EXERCISE REQUIREMENTS:
- a) In the career account, for about how many years had the writer been self-employed upon finishing the MBA?
- b) Resume the career account after its final sentence and carry the story forward.

DOCUMENT SEGMENT:
======
A new path into non-profits
After about 12 years of doing massage work, I knew that I didn't want to work that hard physically for the rest of my life, so I cut my massage practice to half time and got a part-time job. I found a job at a non-profit organization in their development department. I had never worked in a non-profit before and had not even considered it, but the job seemed to fit my skill set. It turned out to be one of the best jobs I've ever had. I learned a lot about the mission of our organization as well as fundraising. I worked with the greatest boss I have ever had. We clicked right away and worked seamlessly together. That lasted about 2.5 years and my beloved boss left and the job was just not the same. So I took another job as a facility manager for a local historical foundation. It was a very unique situation in that I took care of an 1878 Victorian house that had been transformed into offices. It was a great job that served me well for 3 years. I then decided that I wanted to get my masters degree in business, something that had been a long-term dream and felt that this was a good time to do it. So I went back to school and completed my MBA. During that time I worked as an office manager for a small management consulting firm. That job didn't provide me with much professional growth or learning, but fit my schedule while I completed my masters degree.
The grass isn't always greener on the other side
Upon completing my MBA I decided it was time to quit my massage practice for good and get a "real" job. I had been self-employed for about 18 years at this point and was suffering from "the grass is greener on the other side of the fence" syndrome. After having been responsible for myself for all those years, the thought of getting a job that paid me a salary every week, paid for my insurance and paid me to take vacation sounded really sweet. Because I had good experiences in the past in the non-profit sector, I looked there for a full-time job. I got hired as an executive assistant at a local arts organization that I had known and appreciated my entire life. I got hired there in 2008 and we all know what happened to the job market in 2009 through today. The environment for non-profits was dismal and my organization underwent severe budget cuts. I was lucky just to keep my job, but it became clear that there was no growth opportunity with the organization. After 4 years I decided it was time to become CEO of my own career again.
======
GIVEN DATA:
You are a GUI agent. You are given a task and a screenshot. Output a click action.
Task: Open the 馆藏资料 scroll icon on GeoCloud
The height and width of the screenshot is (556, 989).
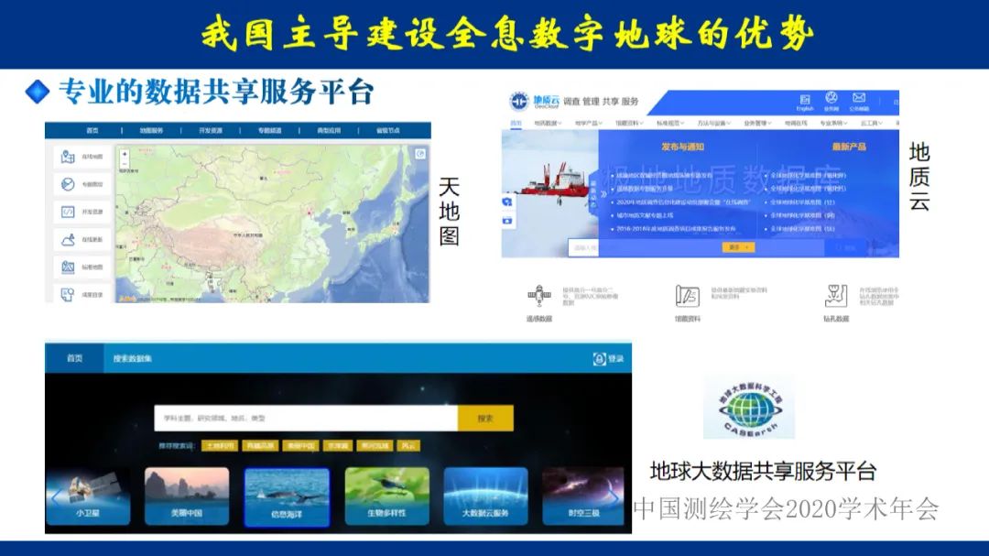[x=686, y=294]
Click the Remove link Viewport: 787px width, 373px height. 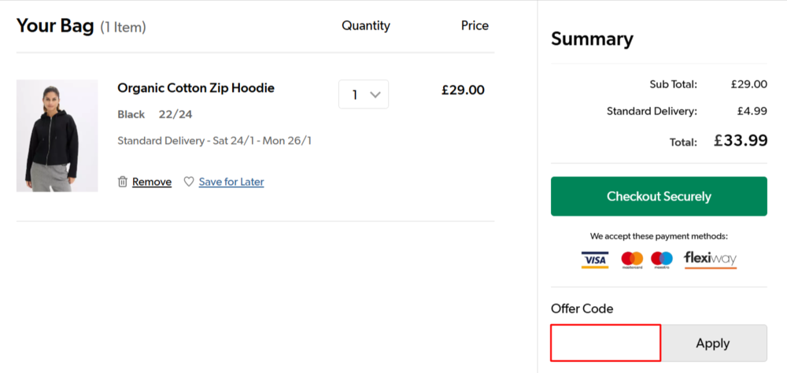click(152, 182)
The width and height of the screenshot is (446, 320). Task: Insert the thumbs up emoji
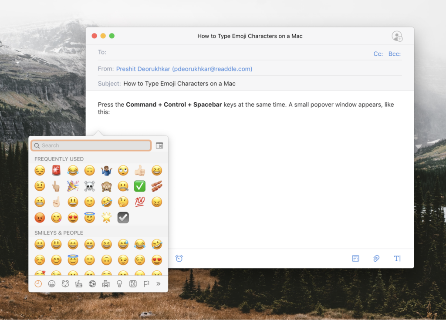click(139, 170)
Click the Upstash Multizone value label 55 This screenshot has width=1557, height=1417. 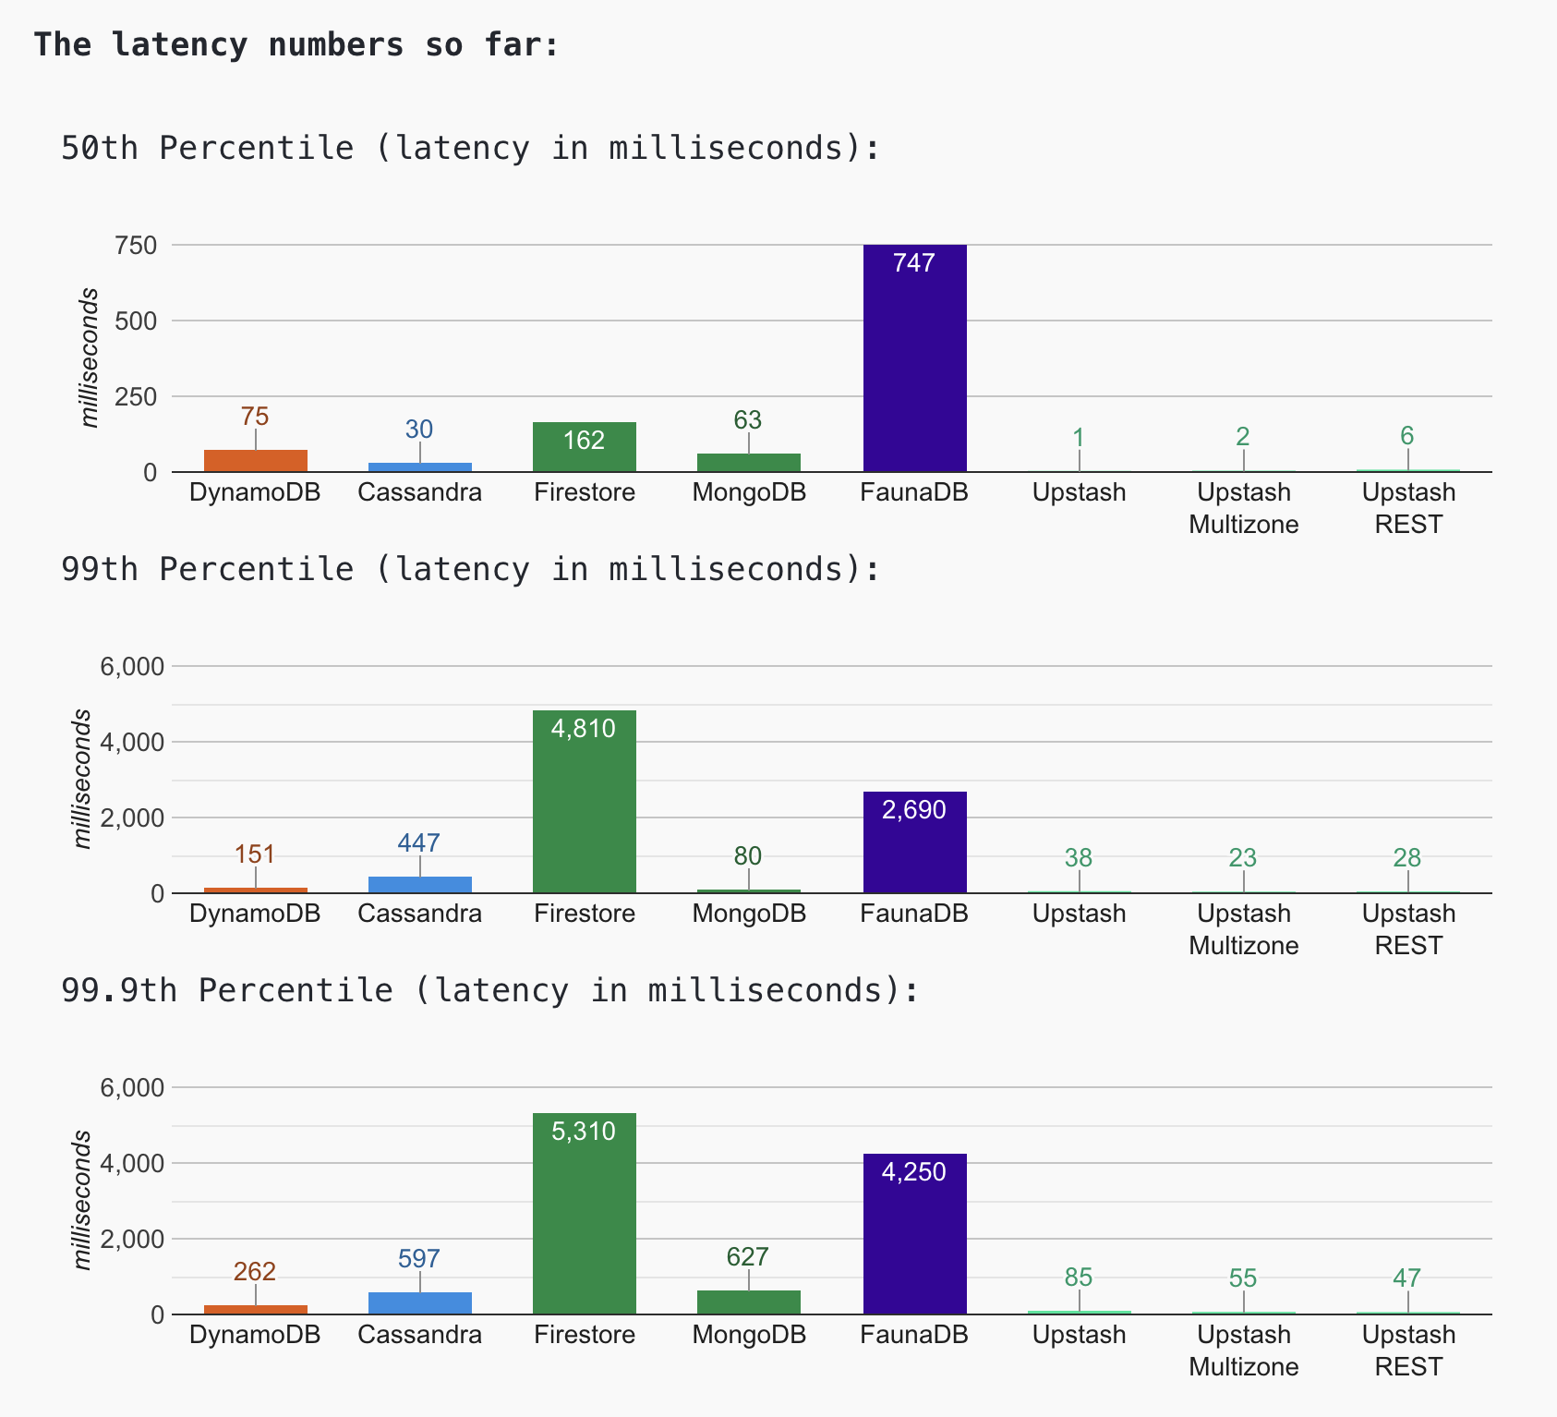[1243, 1278]
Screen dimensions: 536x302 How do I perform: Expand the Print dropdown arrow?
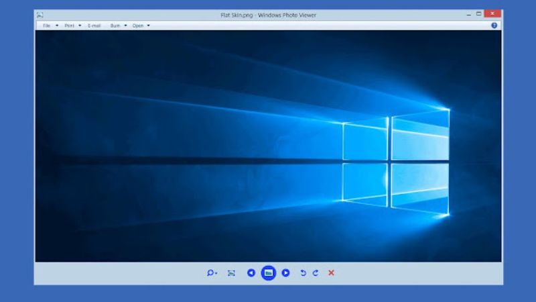tap(80, 26)
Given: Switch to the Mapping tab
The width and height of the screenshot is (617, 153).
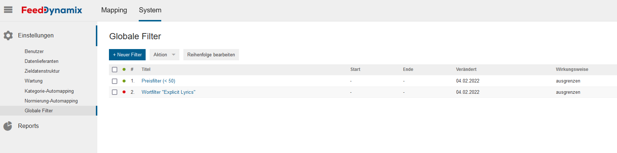Looking at the screenshot, I should [x=114, y=10].
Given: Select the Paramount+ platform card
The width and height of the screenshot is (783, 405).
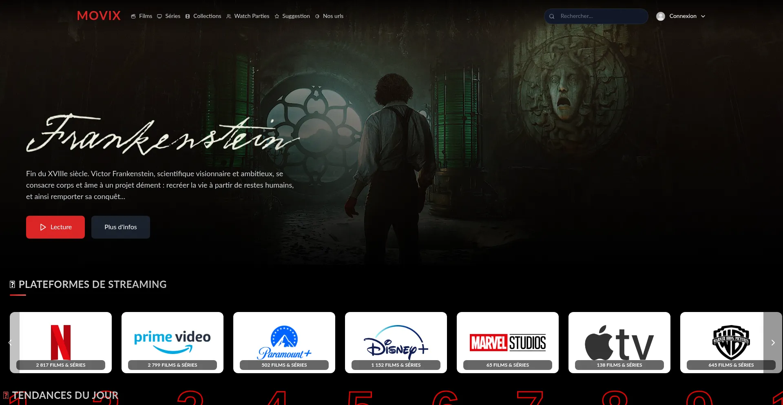Looking at the screenshot, I should tap(284, 342).
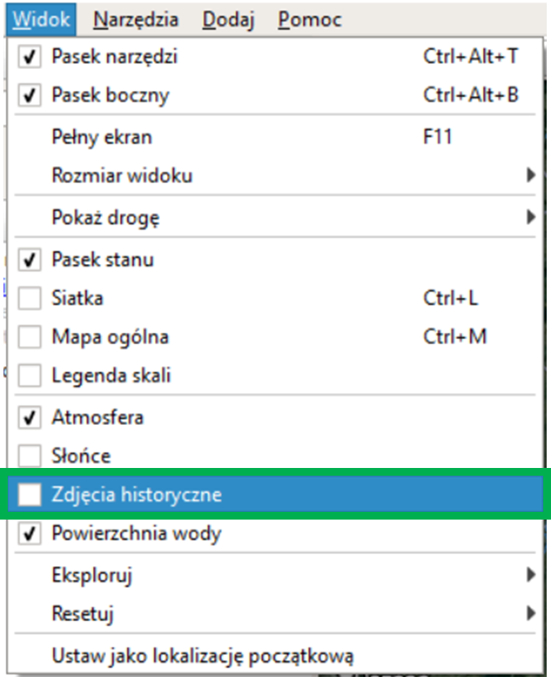The height and width of the screenshot is (677, 551).
Task: Turn off Atmosfera option
Action: tap(30, 418)
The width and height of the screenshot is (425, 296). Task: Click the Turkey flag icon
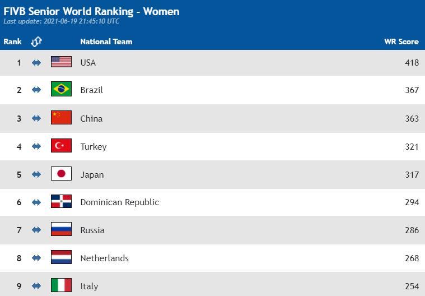61,146
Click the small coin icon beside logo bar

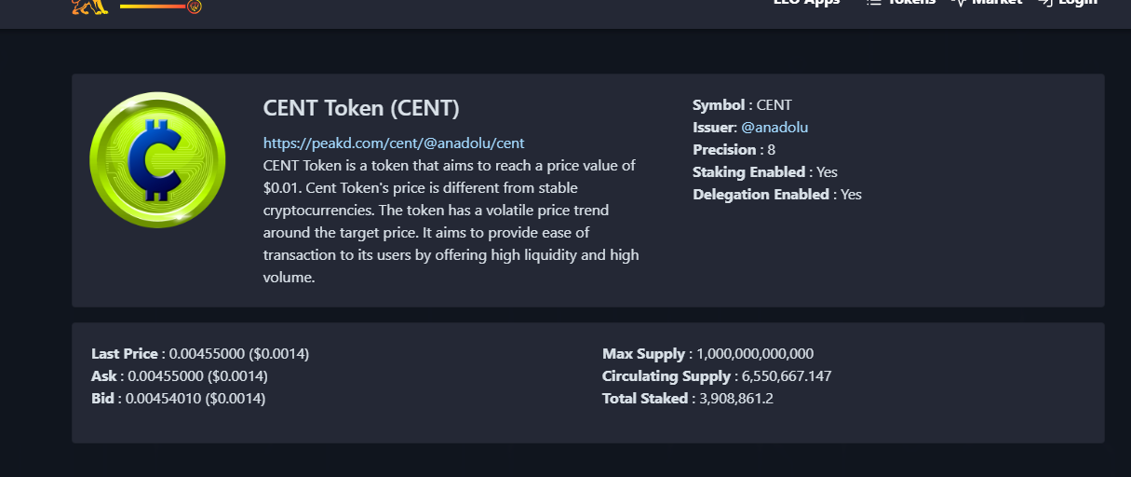195,7
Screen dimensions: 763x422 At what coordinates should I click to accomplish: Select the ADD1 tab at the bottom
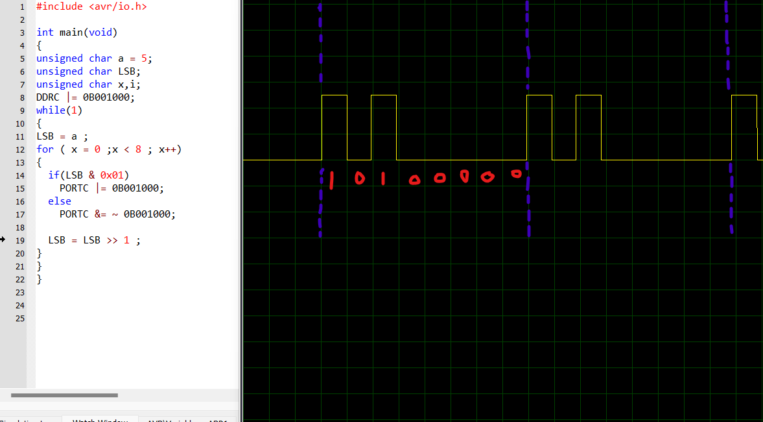(217, 421)
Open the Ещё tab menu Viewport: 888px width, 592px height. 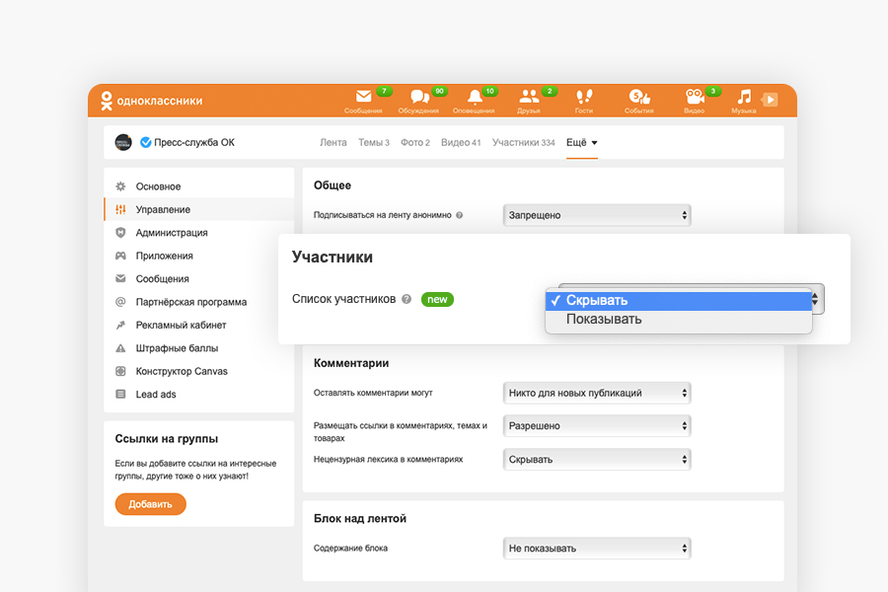pyautogui.click(x=582, y=142)
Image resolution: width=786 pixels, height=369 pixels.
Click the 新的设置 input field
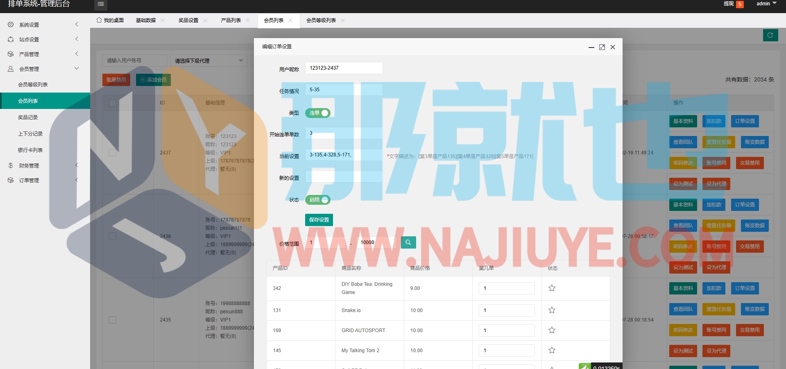click(344, 177)
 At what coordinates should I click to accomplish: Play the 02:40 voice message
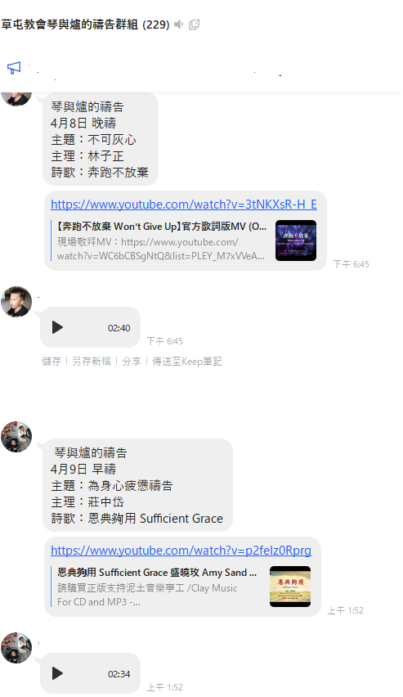(57, 327)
======
TASK ANSWERS:
- a) About 18 years.

- b)
A new chapter
I am again self-employed, creating multiple streams of income (on purpose this time) and so excited about my future. I got licensed as a notary public about a year ago and began working as an independent agent in that field. We all can make mistakes and that was one for me. Turns out, I did not like the work at all, it was very stressful for me and I made very little money. So on to new things! I will be doing my first "Cure for Sunday Night Syndrome" workshop in a few months, so my speaking/training career is just starting. I have also created this website so am learning tons about internet business, something I had never done before. (check out my resources page if you want to start a web based business) I have ideas for a couple of other revenue streams that I am working on too. I love being in charge of my own destiny, rather than being dependent on someone else. Remember, no one cares about your career or income like you do!